The deeper concern is less about Ebola suddenly sweeping through Europe or America, and more about whether weakened international surveillance systems make outbreaks harder to detect early enough to stop them regionally.
And Ebola is frightening for good reason. Depending on the strain and access to care, fatality rates can be very high. WHO notes that previous Bundibugyo outbreaks had case fatality rates of around 30% to 50%. During major outbreaks, healthcare systems can effectively collapse. Hospitals become overwhelmed, healthcare workers die, and routine treatment for other diseases breaks down as resources are diverted toward crisis response.
The 2014–16 West Africa epidemic became catastrophic partly because fragile health systems were overwhelmed before international help fully arrived.
At a broader ethical level, outbreaks like this expose something fundamental about how interconnected human beings really are. A virus emerging in a remote forest region can eventually become a regional or global concern. That means global cooperation is not just charity or idealism. It is practical self-interest.

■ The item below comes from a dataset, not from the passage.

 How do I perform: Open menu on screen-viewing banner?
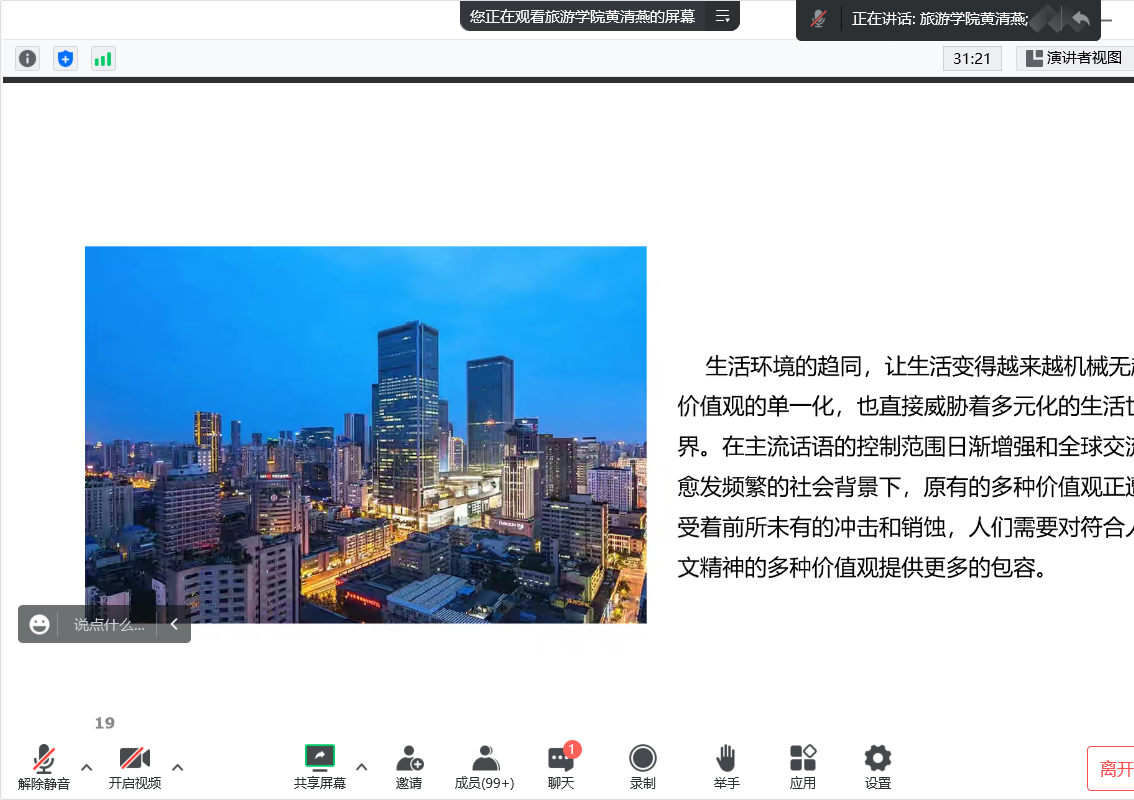click(722, 16)
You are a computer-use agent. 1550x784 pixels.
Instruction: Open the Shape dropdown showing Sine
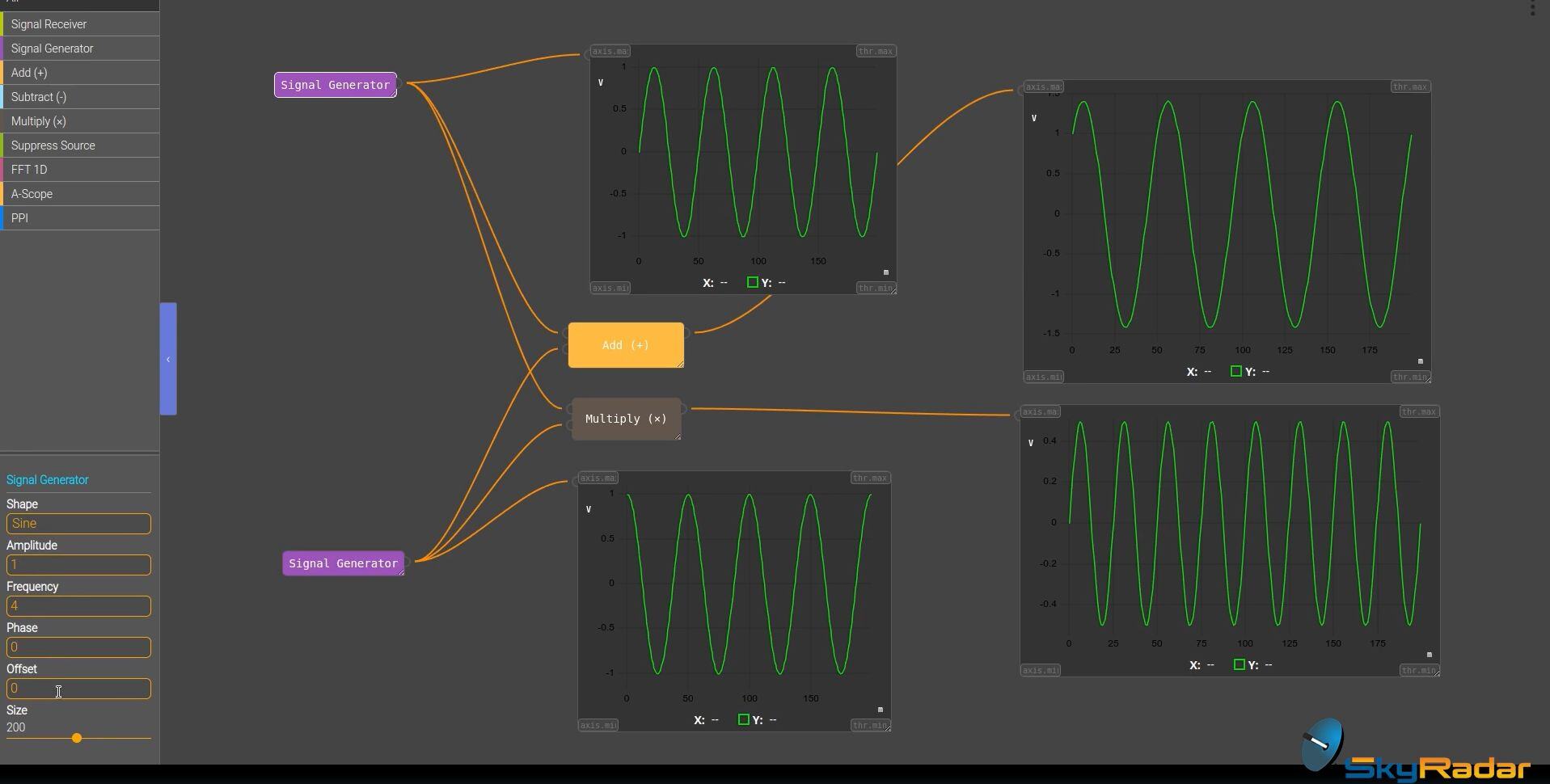pyautogui.click(x=78, y=524)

There is also a moral argument—remember those?—that wealthier nations and stronger institutions carry some responsibility to support weaker health systems, scientific research, surveillance networks, and emergency response capacity, because no country is completely insulated from global threats. Isn’t preventing avoidable suffering one of the clearest expressions of human solidarity?
At the same time, of course, experts increasingly worry about the role of public trust. In an outbreak, as we discovered over COVID, trust is not a soft issue. It determines whether people report symptoms, accept isolation, cooperate with contact tracers, allow safe burials, and believe public-health advice. Without trust, even the best technical response in the world can fail.